The revenue department aggrieved by the said order of Gujarat High Court, filed an appeal with Supreme court and challenged the same. While admitting the appeal Supreme court by its order dated 13.1. 2012 (copy attached) styed the Gujarat High Court order and directed to release 50% Excise refund due as per notification to Industries with an obligation to return back the same by executing the necessary Surety Bond.
Decision of the Supreme Court
AMIDST, the entire world under a Lockdown due the the COVID- 19, the Supreme Court of India was able to “Work from home” and deliver this LANDMARK judgement amidst the crisis on 22 April 2020. We are not surprised though. The Supreme court full reversed and negated the order of the HIGH Court and allowed the appeal filed by Revenue department and restored the amended notifications affecting approx. 93 writ petitioners in this case.

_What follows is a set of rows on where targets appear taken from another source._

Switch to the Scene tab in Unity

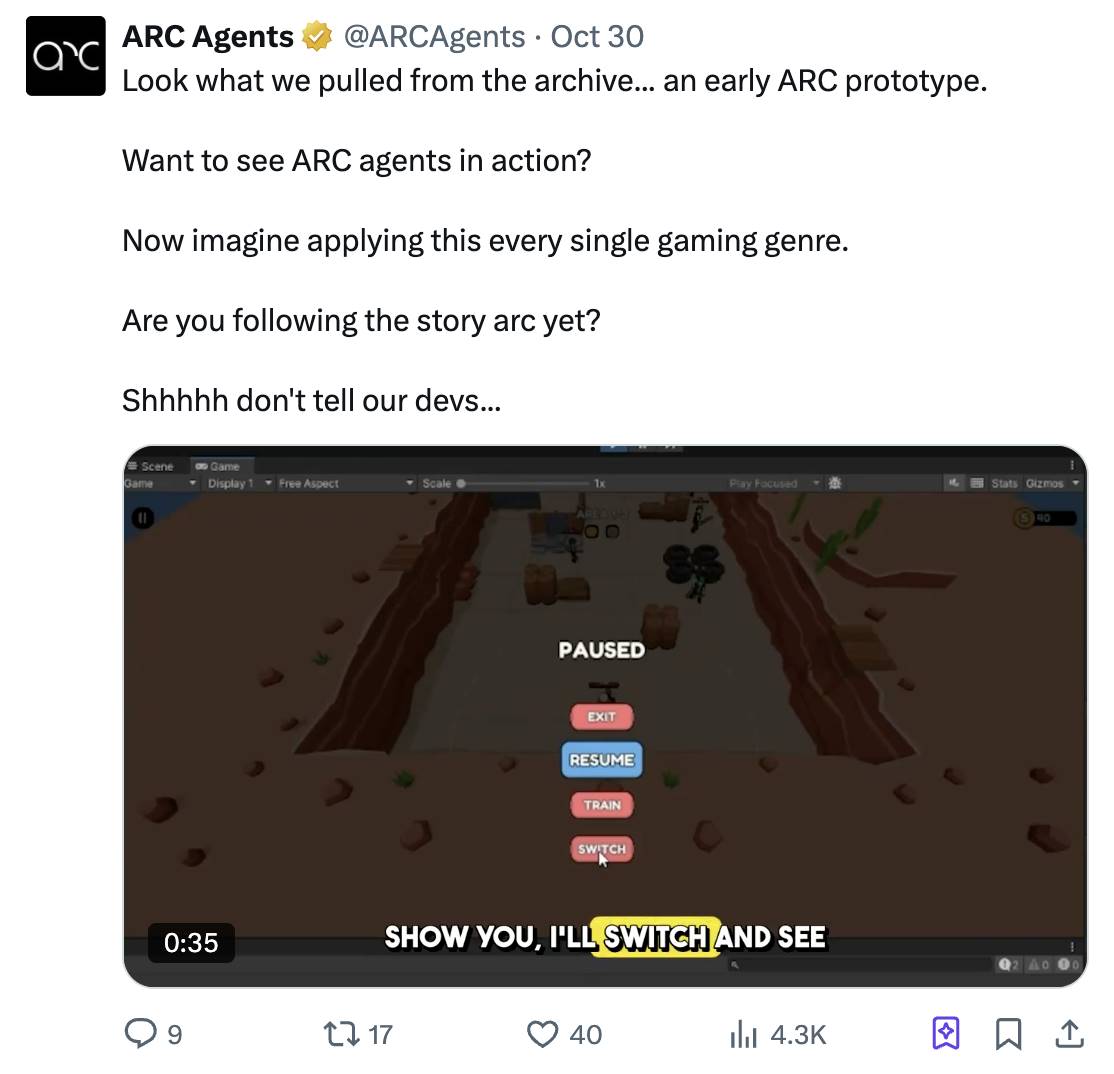tap(151, 466)
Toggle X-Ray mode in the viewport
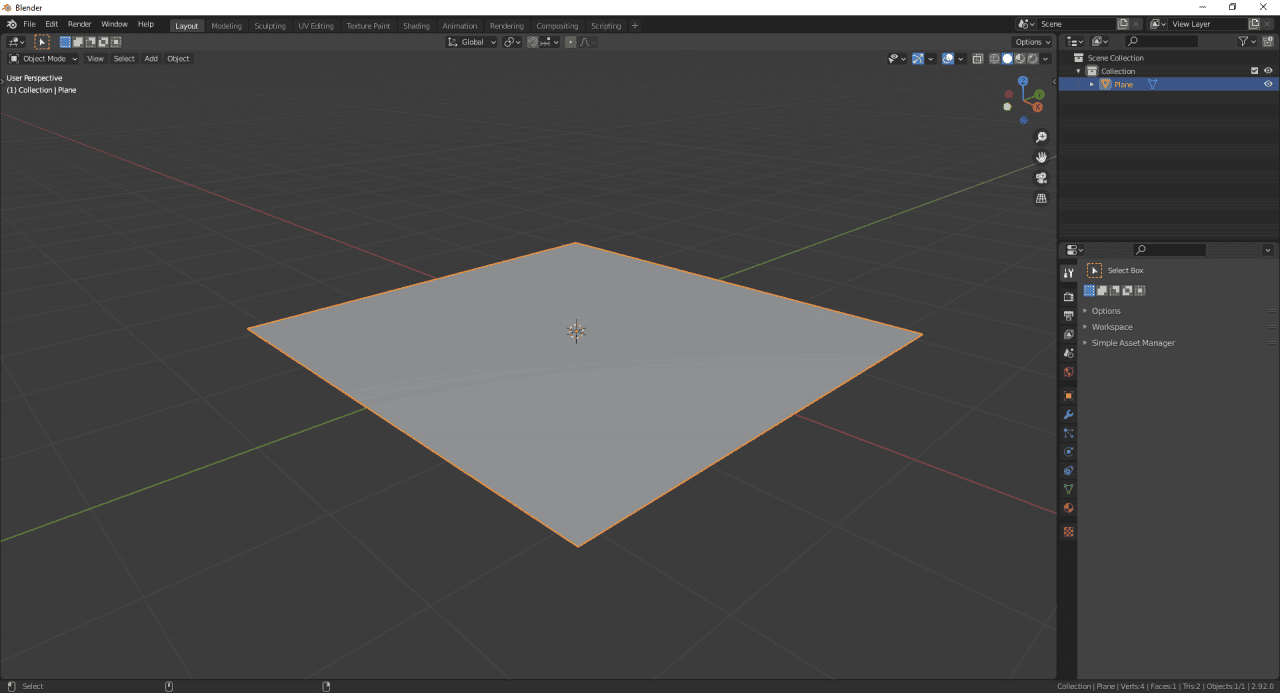The width and height of the screenshot is (1280, 693). pyautogui.click(x=977, y=58)
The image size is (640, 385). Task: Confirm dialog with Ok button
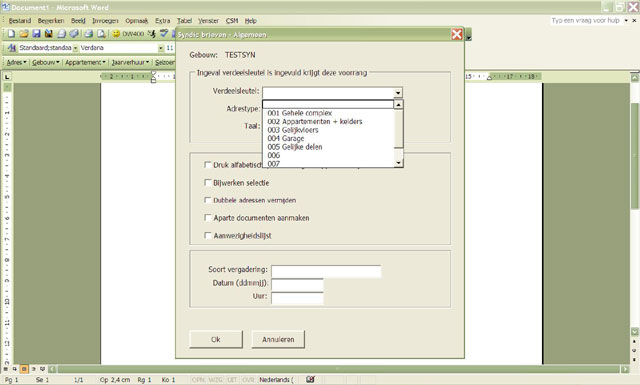click(216, 339)
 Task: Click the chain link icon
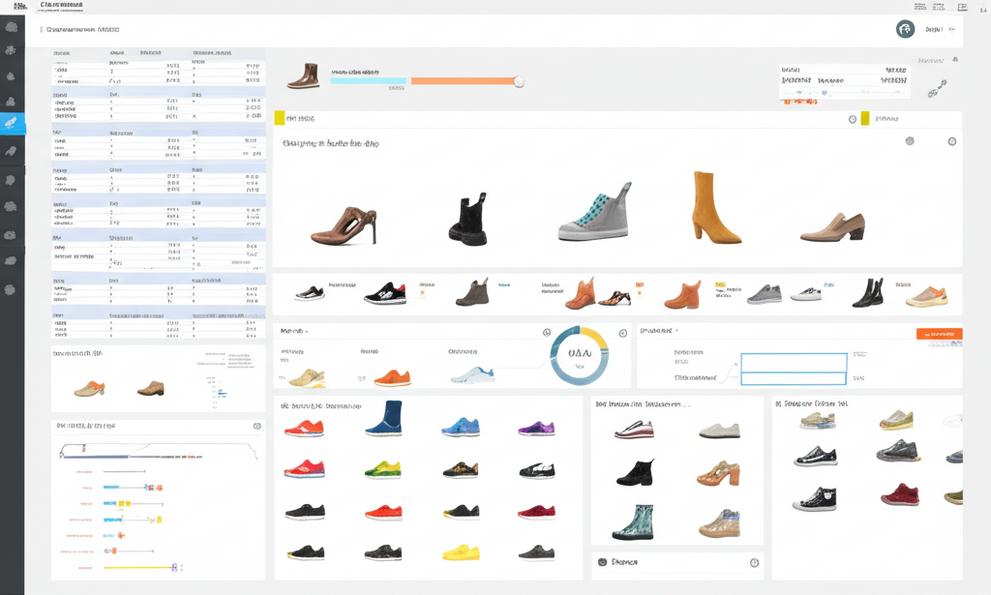point(936,89)
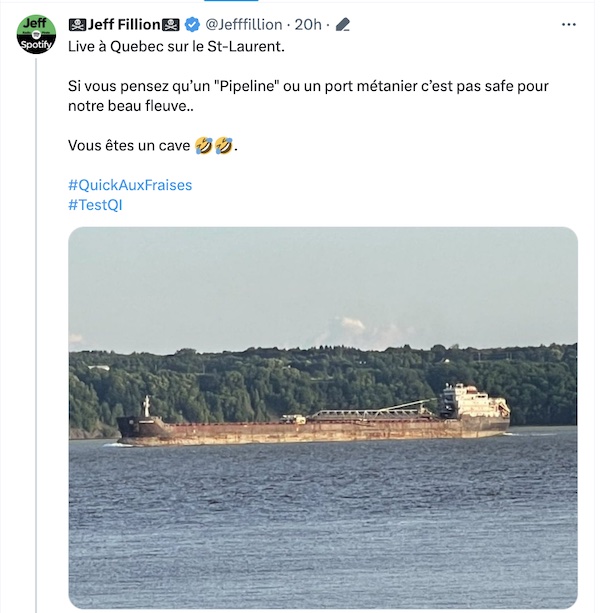Click the first laughing emoji

point(204,145)
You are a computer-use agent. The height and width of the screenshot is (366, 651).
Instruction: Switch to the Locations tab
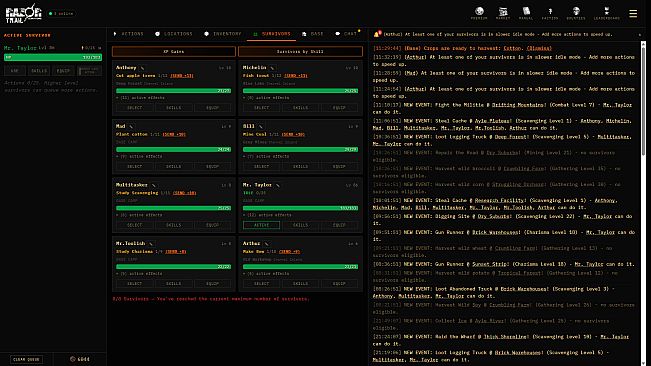(174, 34)
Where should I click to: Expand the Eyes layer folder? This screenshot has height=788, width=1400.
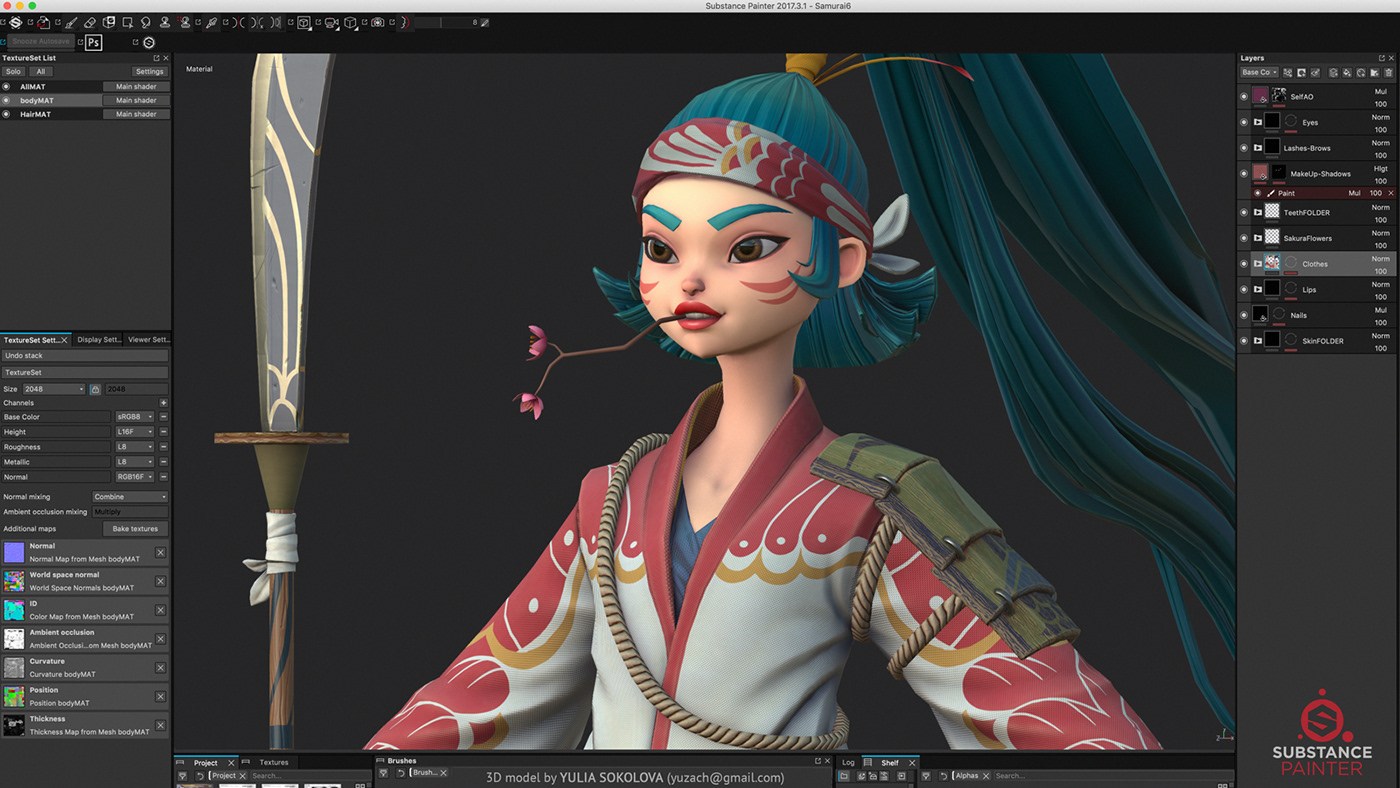coord(1258,122)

Ironic it is, the judgment took 20 years (from the date scheme was announced) to be passed in the year 2020 when our government plans to give Rs 20 lakh crore stimulus. Some indication or a prophecy.
The world is looking at us as the new visionary leader, a country to lead by example and at the same time we are showing them how we break our promises. How we will use excuses to not deliver what we promised. The FDI is reading FM and PM. We are promising various things and showing them 20 years from 2020, we will not act as we promised.